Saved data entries
※ ※ ※

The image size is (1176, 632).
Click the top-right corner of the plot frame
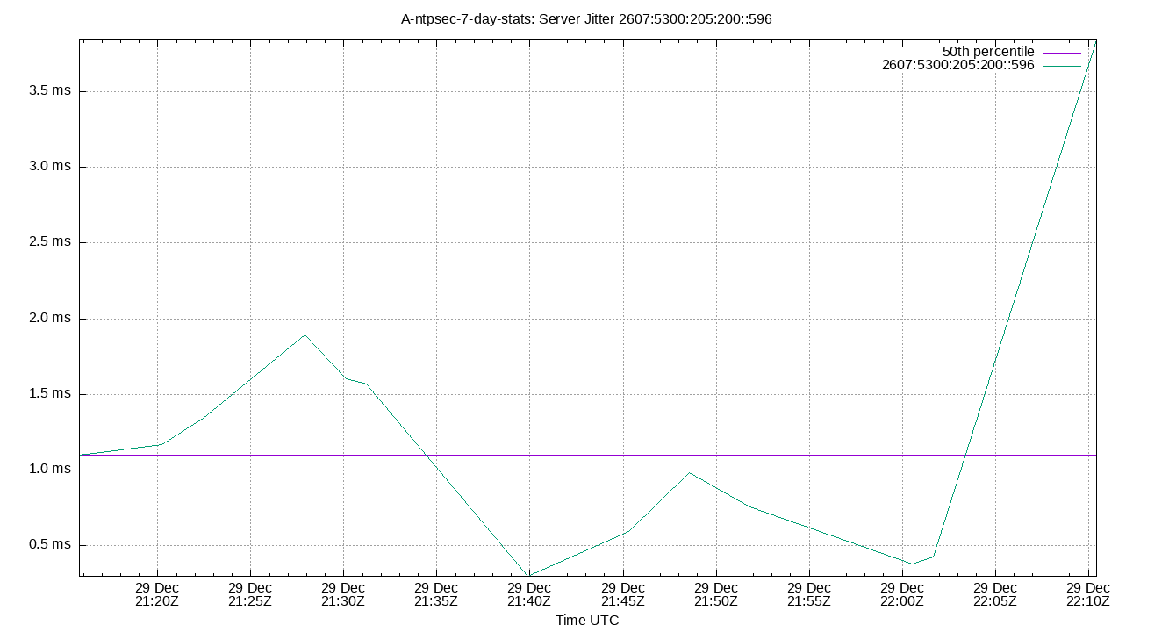tap(1099, 40)
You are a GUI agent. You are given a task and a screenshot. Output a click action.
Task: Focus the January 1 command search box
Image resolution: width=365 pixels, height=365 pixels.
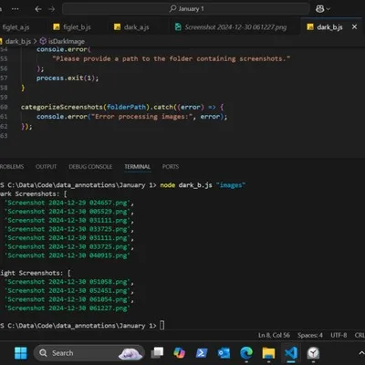[186, 9]
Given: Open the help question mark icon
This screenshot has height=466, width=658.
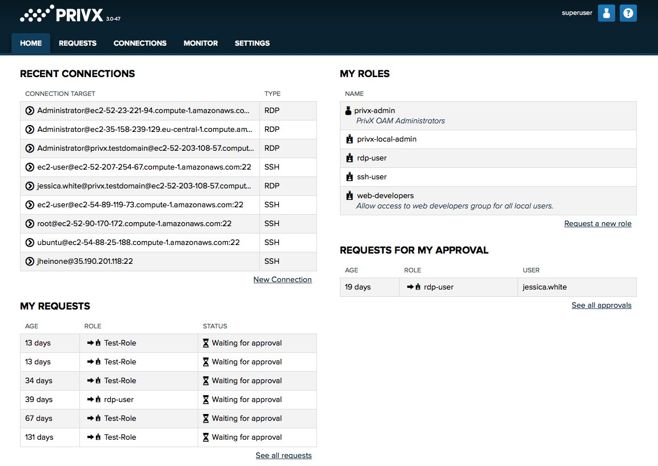Looking at the screenshot, I should click(x=628, y=13).
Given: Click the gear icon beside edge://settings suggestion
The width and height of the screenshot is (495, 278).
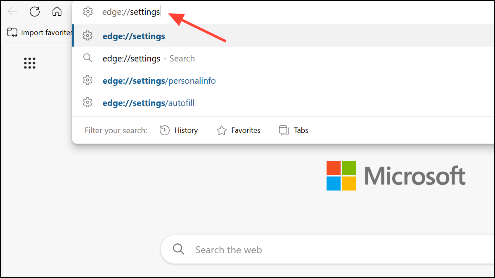Looking at the screenshot, I should (88, 36).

※ ※ ※

> _The problem_
A single number, please: the count of lines above that contain the string "icon".

> _Expected answer_
2